Robert Sroka is an assistant professor of sport management at Towson University.

When the flame is lit for the Milan-Cortina Winter Olympics on Friday, it won’t happen in one place. For the first time, the Opening Ceremonies will be split across four locations. Athletes will participate in parallel parades hundreds of miles apart, connected by satellite feed. Even the cauldron will burn in two cities simultaneously.

Milan-Cortina is the most geographically scattered Olympics in history. The two host cities sit 160 miles apart, a roughly five-to-six-hour car or train journey. Cortina is closer to Munich than Milan.

Competition venues sprawl across 8,500 square miles of northern Italy, spanning eight towns and three regions. Athletes will be housed in six Olympic Villages. Snoop Dogg might need a helicopter.

This sprawl threatens to dilute what makes the Olympics special. While Milan-Cortina may deliver spectacular television, the dispersed format risks sacrificing the Olympic spirit that athletes and spectators have experienced at the most successful Games.
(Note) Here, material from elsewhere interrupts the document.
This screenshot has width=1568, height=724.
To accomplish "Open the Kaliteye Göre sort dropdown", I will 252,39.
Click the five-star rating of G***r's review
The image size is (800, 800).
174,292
The venue troubles extend beyond geography. Milan’s new Santagiulia Ice Hockey Arena remains a construction site. Seating capacity has been reduced, and the ice surface is somehow too small. Maybe it’ll be finished by the first puck drop.
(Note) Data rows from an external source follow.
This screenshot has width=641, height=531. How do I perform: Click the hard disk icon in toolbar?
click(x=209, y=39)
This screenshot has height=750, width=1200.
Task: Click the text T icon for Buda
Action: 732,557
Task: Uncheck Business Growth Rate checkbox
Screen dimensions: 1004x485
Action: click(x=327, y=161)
It’s an echo of Torino 2006, when workers were still covering arena dust with Olympic branding on Opening Day. Organizers hope that Milan-Cortina will avoid the legacy failures of Torino, such as the closed luge and bobsled track that cost $100 million and the abandoned ski jumping venue. And there’s Torino’s Olympic Village, which spent years unoccupied.

Indeed, many of Milan-Cortina’s remote mountain venues, such as Anterselva or Stelvio, were selected because they have a history of delivering the same events on the World Cup circuit. These choices minimize the possibility of white elephants, a positive development for the Olympic movement.
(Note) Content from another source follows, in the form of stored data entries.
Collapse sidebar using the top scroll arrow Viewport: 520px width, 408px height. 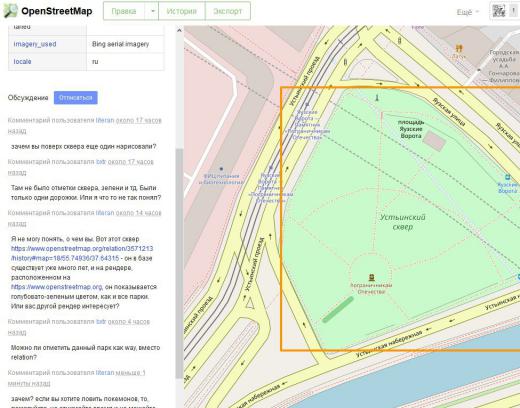179,30
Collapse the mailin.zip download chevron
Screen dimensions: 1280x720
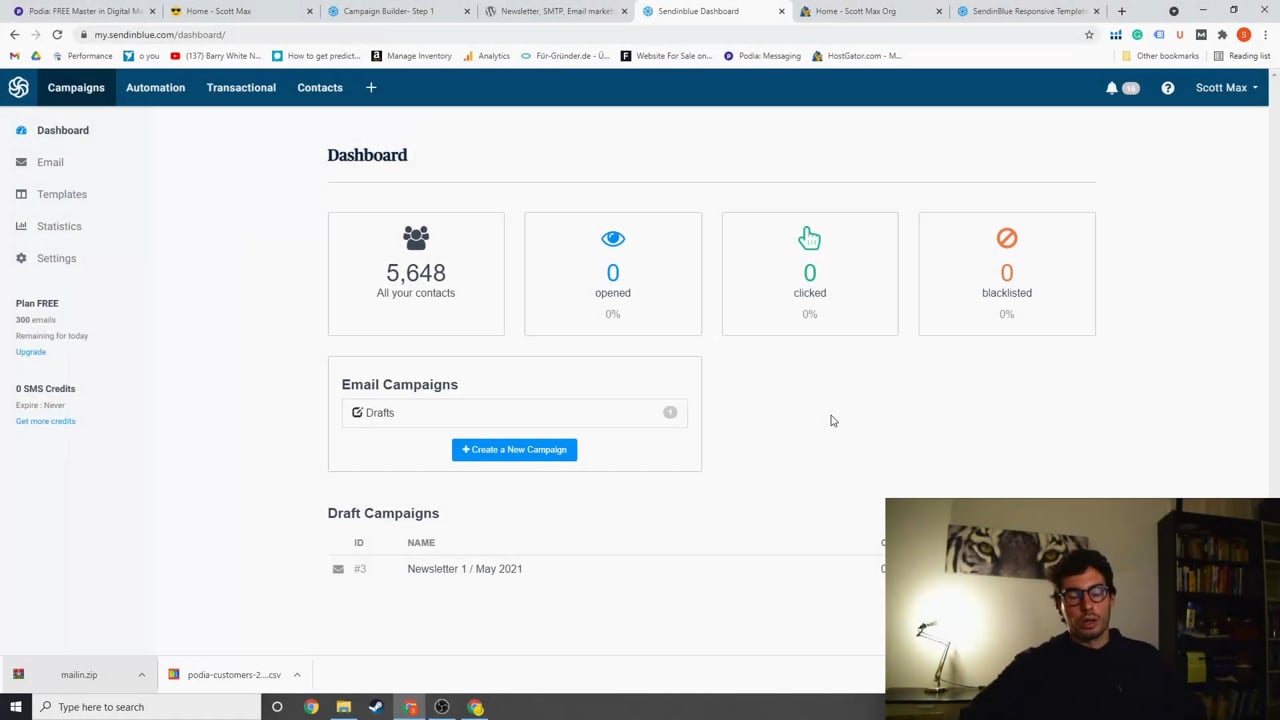[x=141, y=675]
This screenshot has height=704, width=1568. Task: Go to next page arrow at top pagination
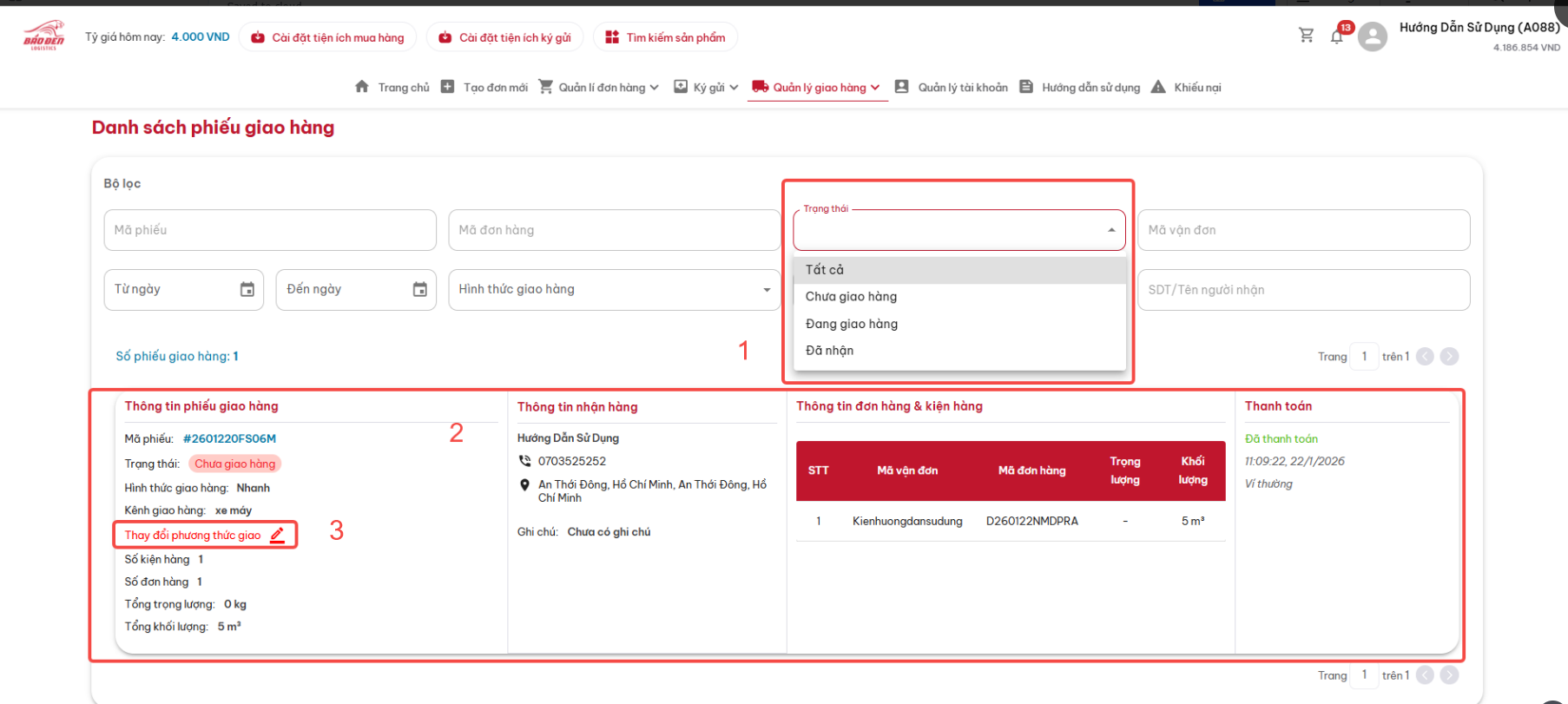[x=1449, y=357]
However, this sprawl intended to mitigate legacy concerns will create a two-tier Olympics. Milan, with its transport links, name recognition and accommodation supply, is the center of gravity. Figure skating, speed skating and the first hockey tournament with NHL players since 2014 cluster there. But the snow sports that define winter athletics will feel peripheral.

Accommodation in the mountain towns is scarce and prohibitively expensive. Milan’s prestige ice events have sold reasonably well; some of the mountain clusters still have many affordable tickets available. The Alpine and Nordic venues may feel more like glorified World Cup tour stops than Olympic celebrations.

We’ve seen scattered Winter Games before. Albertville 1992 spread competition across nine villages in French Savoie. Few speak nostalgically of Albertville. Post-Albertville, subsequent organizers explicitly didn’t want a similar diffusion at future Games.

The difference now is that broadcast and sponsorship revenue run the Olympic machine on a scale absent 34 years ago. NBC paid $7.75 billion for U.S. rights through 2032. These revenue streams, however, are reliant on attractive host cities in time zones that connect with key audiences, namely North America and Europe.

With top-tier winter candidates such as Oslo and Krakow, Poland withdrawing from 2022 bids out of cost and legacy fears, the International Olympic Committee needed to reconsider regional hosting to acquire recognizable European and North American host locales that would maximize broadcast and sponsorship rights.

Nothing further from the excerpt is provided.